** start TEXT SEGMENT **

Dear William, from that hour you have been loved by Frederick Douglass.

In 1845, the same year he published his autobiography, he was forced to leave the U.S. The final negotiations for his freedom took place during 1846, and in December of that year he was freed:

Aboard the Cambria he left the country and sought refuge in England to avoid being recaptured as a fugitive slave. He toured England, Ireland, Scotland and Wales. Ellen Richardson and Henry Richardson raised funds to buy Douglass’ freedom from Captain Auld. They paid Auld 150 sterling pounds, about $710 for his manumission which gave him immunity against the fugitive slave law of 1793 and 1850.

Here are some observations from his speaking tour.

The speaking tour began in Ireland, and Douglass was horrified at Irish poverty, which was worse than anything he had experienced. At a gathering of some 20,000 people, he shared the lecture platform with Daniel O’Connell, the legendary orator for Irish emancipation. He was moved when Irishmen dubbed him the Black O’Connell of the United States. Douglass realized that blacks weren’t the only ones struggling to be free. One million Irish died of starvation following the failure of the potato crop that year, and Douglass joined cool-headed free trade agitator Richard Cobden and his compatriot John Bright, a passionate speaker. The threesome traveled from town to town, demanding immediate repeal of the corn laws (grain tariffs), so desperate people could buy cheap food.

This was Douglass’ first international experience, but it would not be his last.

After Reconstruction, Douglass served as assistant secretary of the Santo Domingo Commission (1871) and in the District of Columbia he was marshal (1877–81) and recorder of deeds (1881–86); finally, he was appointed U.S. minister and consul general to Haiti (1889–91).

Douglass’ contributions to the American body politic have been so broad that he has merited his own encyclopedia

Bookcover. Frederick Douglass Encyclopedia
The Frederick Douglass Encyclopedia
by Julius E. Thompson, James L. Conyers Jr., Nancy J. Dawson (Editors)

** end TEXT SEGMENT **
** start STORED DATA **

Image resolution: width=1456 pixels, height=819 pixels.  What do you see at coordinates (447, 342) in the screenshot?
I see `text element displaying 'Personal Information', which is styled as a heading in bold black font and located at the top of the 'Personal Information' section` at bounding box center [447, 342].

** end STORED DATA **

JOB 1
Return the portion of the passage on Frederick Douglass from "This was Douglass’" up to and including "J. Dawson (Editors)", copied verbatim.
JOB 2
In the passage on Frederick Douglass, what sum did Ellen and Henry Richardson pay Captain Auld for Douglass' manumission?

TASK RESPONSE 1
This was Douglass’ first international experience, but it would not be his last.

After Reconstruction, Douglass served as assistant secretary of the Santo Domingo Commission (1871) and in the District of Columbia he was marshal (1877–81) and recorder of deeds (1881–86); finally, he was appointed U.S. minister and consul general to Haiti (1889–91).

Douglass’ contributions to the American body politic have been so broad that he has merited his own encyclopedia

Bookcover. Frederick Douglass Encyclopedia
The Frederick Douglass Encyclopedia
by Julius E. Thompson, James L. Conyers Jr., Nancy J. Dawson (Editors)

TASK RESPONSE 2
150 sterling pounds, about $710.